■ Work task: The records below are to be returned exactly as written, minus their pictures.

■ Material to process:

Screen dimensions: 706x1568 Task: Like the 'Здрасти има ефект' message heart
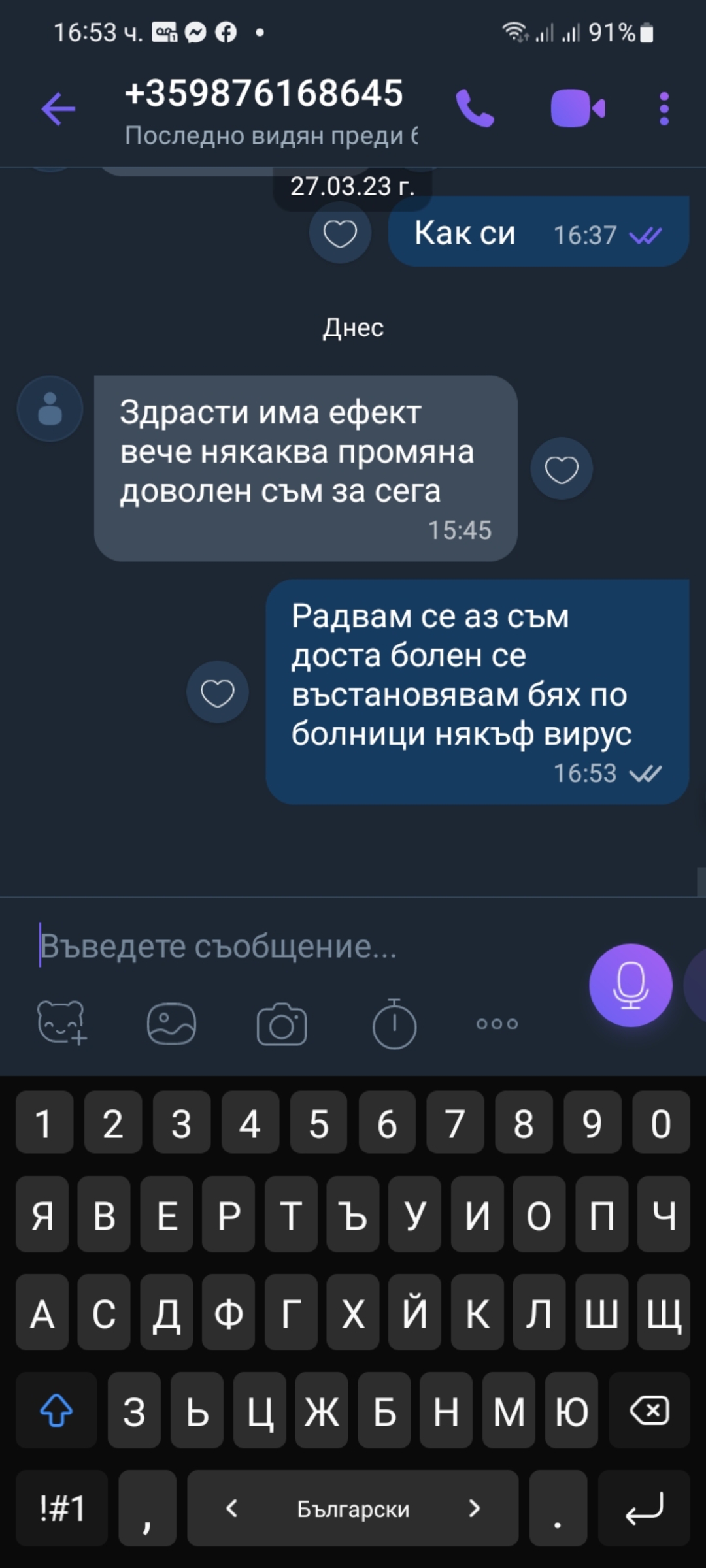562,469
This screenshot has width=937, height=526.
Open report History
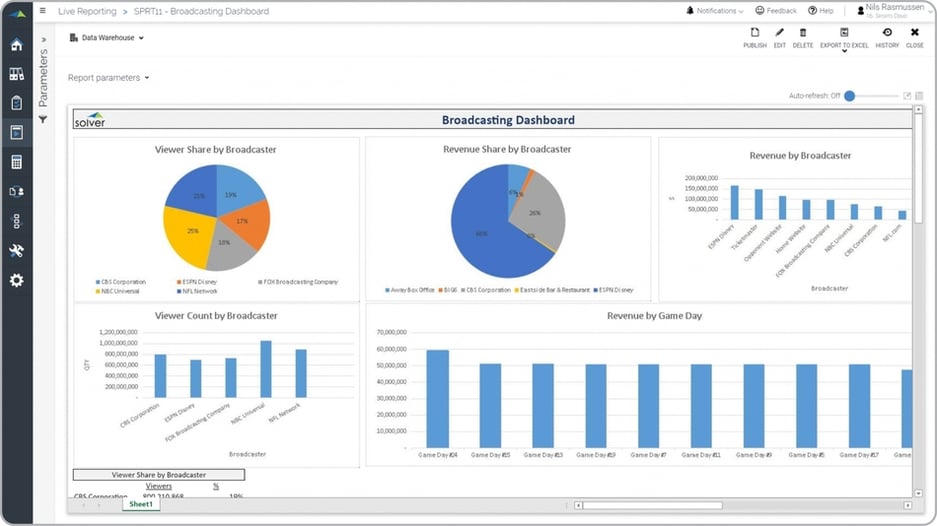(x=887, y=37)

■ Output for this task:
Screen dimensions: 706x1568 Task: Like the 'Здрасти има ефект' message heart
562,469
This screenshot has width=937, height=526.
Open report History
(x=887, y=37)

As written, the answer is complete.